Amid shrinking budgets, DISA turns to the commercial cloud

Commercial services would be able to coexist with the agency’s milCloud program, DISA’s vice director says.

Sequestration and more budget cuts are driving the Defense Information Systems Agency to cut out costs in its milCloud program and other areas, while looking to commercial solutions, Maj. Gen. Alan Lynn, the agency’s vice director, said.

Speaking at the Joint Warfighter IT Day conference held by AFCEA NOVA on Sept. 4, Lynn reassured industry that as sequestration approaches, the agency will be considering cheaper, commercial supplements to DISA’s cloud-services product portfolio, milCloud.

“If industry can come to us with a cloud solution that is cheaper, then we are going to go to it. That’s the bottom line,” Lynn said. “And there are some things that we’re never going to put into a commercial cloud that we’ll need the milCloud for. So we’re going to be able to live side by side with industry in the cloud in the future.”

For many cloud service providers, the release of milCloud in March represented more competition -- this time from the government itself -- in a technology area that requires significant standards and security implementation.

Industry cloud providers are subject to standards under the Federal Risk and Authorization Management Program in addition to controls required by the National Institute of Standards and Technology, FCW reported earlier this year. Industry Cloud Providers at the time were worried that milCloud would create an unbalanced playing field.

But as money becomes scarce across the Defense Department, a commercial solution may provide additional services for less.

“The hope is [that] by going to commercial industry, the cost overall is going to be cheaper because budgets are drying up,” Lynn said.
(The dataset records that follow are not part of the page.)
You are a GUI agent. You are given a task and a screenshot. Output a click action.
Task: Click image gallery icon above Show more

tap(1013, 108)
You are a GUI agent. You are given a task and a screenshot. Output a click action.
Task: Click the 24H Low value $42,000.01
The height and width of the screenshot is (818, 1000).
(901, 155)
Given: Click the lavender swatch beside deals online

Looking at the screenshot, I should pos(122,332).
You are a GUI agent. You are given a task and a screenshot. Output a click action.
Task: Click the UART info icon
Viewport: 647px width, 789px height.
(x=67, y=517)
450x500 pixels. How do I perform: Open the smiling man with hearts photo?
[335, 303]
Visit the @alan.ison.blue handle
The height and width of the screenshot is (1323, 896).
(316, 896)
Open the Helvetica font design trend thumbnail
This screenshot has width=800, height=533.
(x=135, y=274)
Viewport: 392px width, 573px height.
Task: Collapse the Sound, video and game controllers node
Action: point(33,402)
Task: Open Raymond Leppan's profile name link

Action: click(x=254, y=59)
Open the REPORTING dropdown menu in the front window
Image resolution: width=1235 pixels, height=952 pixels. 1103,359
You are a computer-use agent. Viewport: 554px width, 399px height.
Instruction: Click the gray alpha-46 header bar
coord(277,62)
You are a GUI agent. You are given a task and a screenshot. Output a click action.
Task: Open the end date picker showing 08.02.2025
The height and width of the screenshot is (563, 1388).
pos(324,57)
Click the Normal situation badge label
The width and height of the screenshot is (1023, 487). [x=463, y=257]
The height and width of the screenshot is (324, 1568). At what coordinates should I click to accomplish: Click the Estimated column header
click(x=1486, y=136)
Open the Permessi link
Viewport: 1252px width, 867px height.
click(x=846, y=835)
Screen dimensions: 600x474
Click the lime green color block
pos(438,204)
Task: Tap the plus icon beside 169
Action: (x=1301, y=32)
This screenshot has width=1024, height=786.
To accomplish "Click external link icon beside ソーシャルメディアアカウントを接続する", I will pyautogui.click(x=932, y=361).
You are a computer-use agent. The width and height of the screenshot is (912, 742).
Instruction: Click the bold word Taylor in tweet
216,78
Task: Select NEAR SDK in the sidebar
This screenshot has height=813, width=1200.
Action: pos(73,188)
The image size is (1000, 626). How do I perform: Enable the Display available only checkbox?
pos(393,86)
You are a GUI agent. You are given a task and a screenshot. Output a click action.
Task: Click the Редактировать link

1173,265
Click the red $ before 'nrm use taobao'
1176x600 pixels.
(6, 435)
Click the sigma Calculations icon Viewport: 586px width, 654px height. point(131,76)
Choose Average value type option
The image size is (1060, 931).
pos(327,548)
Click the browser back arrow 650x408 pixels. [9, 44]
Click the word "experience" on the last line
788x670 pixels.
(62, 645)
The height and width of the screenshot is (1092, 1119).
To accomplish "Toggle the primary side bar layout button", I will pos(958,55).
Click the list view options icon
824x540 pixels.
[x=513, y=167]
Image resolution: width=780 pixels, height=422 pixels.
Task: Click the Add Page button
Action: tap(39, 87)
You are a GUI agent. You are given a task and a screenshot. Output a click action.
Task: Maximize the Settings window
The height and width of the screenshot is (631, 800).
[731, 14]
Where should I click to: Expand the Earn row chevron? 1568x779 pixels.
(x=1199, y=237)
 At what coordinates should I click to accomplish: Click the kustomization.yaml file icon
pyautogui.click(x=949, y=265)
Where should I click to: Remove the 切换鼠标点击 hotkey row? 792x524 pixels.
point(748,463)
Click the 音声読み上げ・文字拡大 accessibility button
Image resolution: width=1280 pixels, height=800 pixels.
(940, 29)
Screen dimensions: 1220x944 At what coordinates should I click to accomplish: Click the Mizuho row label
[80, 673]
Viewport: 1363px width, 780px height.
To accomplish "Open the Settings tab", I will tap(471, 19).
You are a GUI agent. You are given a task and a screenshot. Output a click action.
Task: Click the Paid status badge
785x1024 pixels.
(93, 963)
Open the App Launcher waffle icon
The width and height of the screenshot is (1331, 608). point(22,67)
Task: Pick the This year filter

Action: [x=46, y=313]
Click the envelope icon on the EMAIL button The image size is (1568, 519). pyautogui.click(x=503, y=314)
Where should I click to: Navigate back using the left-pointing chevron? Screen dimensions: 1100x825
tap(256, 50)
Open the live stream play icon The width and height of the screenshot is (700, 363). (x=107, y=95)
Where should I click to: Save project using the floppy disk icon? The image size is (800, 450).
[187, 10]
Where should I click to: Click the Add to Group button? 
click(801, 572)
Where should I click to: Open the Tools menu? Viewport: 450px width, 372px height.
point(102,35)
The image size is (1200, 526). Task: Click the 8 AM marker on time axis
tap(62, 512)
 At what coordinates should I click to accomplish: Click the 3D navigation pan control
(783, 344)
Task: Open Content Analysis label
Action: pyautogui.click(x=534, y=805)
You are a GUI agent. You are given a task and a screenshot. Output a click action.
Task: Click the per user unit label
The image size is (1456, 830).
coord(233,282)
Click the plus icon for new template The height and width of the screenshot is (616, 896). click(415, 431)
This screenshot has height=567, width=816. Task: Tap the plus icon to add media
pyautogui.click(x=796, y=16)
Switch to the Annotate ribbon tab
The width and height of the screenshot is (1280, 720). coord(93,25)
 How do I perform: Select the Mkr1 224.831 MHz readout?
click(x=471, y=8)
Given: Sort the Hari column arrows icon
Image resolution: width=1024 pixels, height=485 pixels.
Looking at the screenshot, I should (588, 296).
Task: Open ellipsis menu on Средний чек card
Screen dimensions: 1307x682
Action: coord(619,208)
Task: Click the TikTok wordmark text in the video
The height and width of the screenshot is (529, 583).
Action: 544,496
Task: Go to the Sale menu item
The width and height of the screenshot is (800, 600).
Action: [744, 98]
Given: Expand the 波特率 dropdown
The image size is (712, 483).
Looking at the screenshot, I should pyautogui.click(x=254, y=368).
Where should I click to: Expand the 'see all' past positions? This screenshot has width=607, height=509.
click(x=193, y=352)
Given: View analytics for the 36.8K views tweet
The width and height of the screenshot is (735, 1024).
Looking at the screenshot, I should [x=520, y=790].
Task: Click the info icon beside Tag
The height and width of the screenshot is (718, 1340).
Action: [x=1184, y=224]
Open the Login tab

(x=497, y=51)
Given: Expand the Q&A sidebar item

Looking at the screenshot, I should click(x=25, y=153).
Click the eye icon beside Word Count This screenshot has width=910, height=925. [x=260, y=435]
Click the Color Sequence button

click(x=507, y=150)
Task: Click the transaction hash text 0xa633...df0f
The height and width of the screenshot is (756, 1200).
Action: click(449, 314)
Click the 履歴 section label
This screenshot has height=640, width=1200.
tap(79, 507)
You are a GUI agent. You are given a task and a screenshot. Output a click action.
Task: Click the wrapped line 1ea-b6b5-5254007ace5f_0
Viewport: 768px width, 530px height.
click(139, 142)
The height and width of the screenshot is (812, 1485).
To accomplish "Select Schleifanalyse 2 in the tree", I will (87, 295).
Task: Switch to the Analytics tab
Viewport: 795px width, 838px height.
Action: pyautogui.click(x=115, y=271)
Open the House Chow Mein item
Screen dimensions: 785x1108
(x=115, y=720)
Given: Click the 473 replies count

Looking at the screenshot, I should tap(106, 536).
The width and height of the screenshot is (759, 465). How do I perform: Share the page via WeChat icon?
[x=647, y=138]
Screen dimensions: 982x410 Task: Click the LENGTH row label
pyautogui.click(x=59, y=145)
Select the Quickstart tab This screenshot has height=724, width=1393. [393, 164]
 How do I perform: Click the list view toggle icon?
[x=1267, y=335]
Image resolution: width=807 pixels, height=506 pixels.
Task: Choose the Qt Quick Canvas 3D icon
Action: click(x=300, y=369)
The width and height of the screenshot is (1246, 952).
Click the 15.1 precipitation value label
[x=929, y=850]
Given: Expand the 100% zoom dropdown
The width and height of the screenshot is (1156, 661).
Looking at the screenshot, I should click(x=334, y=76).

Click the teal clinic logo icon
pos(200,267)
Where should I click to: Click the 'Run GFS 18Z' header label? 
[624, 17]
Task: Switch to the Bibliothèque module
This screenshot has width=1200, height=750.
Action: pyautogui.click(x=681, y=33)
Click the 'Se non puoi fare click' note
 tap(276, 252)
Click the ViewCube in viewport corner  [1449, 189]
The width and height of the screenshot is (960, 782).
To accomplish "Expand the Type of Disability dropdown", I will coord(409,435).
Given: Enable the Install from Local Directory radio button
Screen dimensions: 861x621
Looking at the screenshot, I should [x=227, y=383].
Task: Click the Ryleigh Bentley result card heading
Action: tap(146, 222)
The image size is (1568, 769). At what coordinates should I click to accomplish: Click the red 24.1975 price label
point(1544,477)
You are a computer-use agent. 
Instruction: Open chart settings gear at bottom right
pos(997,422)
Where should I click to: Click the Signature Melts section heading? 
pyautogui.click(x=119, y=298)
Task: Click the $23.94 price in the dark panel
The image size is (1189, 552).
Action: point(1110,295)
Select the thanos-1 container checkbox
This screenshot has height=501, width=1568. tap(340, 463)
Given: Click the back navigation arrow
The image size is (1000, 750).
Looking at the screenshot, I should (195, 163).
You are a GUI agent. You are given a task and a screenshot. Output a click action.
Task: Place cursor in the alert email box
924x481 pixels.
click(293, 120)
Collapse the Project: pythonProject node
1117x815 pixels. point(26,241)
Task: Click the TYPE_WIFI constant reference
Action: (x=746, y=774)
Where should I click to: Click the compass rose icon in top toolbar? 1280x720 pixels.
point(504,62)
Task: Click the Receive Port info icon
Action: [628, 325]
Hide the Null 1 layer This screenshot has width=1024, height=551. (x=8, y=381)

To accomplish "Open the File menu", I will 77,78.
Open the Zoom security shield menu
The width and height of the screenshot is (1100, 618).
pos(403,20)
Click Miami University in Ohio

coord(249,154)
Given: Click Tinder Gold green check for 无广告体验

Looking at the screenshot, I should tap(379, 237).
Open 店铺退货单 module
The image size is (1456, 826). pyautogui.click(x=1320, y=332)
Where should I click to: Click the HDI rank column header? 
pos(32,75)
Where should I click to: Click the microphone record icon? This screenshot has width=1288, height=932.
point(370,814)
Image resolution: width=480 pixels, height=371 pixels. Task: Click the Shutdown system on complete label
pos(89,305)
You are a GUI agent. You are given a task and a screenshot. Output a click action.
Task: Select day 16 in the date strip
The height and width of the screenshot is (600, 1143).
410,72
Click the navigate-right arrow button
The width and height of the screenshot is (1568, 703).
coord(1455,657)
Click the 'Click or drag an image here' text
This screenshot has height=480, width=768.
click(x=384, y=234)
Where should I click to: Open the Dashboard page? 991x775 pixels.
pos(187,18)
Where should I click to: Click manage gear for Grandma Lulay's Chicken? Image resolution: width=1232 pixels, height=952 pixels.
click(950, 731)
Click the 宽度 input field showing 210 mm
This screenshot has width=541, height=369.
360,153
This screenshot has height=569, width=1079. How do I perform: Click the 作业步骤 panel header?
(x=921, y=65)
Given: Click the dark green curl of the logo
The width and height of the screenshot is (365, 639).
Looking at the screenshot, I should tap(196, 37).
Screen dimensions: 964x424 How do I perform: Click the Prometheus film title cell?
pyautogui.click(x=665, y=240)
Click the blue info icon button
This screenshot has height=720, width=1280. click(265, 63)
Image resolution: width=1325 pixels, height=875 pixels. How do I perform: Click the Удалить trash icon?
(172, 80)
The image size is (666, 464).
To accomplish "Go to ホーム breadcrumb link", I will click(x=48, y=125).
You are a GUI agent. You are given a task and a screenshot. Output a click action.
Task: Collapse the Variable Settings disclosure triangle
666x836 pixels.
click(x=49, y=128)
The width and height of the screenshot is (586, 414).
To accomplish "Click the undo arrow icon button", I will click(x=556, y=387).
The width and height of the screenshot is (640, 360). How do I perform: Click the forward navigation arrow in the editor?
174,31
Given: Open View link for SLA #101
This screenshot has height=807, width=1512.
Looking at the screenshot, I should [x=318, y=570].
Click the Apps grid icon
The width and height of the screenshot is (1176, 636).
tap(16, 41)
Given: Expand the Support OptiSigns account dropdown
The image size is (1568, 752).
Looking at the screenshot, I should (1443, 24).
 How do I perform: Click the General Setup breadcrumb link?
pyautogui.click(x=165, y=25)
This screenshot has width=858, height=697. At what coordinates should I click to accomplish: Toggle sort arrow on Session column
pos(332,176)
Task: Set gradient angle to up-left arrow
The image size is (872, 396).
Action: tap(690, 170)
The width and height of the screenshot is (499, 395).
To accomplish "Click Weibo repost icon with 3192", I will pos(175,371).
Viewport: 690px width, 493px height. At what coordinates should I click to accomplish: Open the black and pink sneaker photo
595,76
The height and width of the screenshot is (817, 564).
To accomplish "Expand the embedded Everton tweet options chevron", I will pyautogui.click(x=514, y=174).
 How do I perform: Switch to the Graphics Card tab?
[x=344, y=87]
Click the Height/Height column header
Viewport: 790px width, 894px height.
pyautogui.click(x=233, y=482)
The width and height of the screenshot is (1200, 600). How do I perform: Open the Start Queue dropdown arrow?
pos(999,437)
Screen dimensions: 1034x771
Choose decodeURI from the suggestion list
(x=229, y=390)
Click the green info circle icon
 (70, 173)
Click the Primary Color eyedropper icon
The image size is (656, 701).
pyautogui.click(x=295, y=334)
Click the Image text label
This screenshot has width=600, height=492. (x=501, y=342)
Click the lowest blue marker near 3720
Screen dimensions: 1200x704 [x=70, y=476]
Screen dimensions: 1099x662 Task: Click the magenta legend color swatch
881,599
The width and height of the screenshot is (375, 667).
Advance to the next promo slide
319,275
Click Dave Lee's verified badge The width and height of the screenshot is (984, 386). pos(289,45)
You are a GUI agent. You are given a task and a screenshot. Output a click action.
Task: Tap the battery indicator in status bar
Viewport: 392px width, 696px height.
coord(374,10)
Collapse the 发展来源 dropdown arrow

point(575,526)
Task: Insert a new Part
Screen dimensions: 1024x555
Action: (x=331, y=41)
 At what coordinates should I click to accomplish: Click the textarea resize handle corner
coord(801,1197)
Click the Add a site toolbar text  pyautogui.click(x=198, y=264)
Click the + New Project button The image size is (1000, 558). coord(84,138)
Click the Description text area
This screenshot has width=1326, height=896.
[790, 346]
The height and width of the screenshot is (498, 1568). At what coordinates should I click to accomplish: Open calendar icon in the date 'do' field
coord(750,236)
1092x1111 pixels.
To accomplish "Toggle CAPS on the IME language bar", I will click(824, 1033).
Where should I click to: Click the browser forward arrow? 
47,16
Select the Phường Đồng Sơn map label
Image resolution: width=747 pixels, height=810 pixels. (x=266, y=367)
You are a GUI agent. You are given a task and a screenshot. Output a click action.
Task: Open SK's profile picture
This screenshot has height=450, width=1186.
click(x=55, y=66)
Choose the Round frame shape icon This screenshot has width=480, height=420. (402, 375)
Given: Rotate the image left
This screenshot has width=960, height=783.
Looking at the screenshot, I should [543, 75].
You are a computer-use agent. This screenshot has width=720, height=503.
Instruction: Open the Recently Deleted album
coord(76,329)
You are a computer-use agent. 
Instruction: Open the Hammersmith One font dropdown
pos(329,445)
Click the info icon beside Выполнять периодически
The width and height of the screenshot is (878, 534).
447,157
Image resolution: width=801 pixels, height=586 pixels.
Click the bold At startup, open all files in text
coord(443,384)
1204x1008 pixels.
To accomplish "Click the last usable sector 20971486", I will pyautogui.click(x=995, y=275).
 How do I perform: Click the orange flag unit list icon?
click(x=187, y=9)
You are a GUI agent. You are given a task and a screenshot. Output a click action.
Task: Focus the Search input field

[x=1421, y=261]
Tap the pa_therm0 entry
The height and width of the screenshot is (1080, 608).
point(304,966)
That’s why DISA is doing a small pilot: to find out if that is absolutely the case, and also to test the security of the commercial cloud, he added. DISA released several Requests for Information last year to investigate the viability of commercial cloud services.

Despite the heavy security requirements, DISA recently gave Amazon Web Services provisional authorization to operate at security impact levels 3 to 5 of the DOD Cloud Security Model, which would allow Defense Department components to use those cloud solutions for sensitive information falling under those levels. Several other companies have already been approved for levels 1 and 2, but AWS is the first to reach higher levels of classification.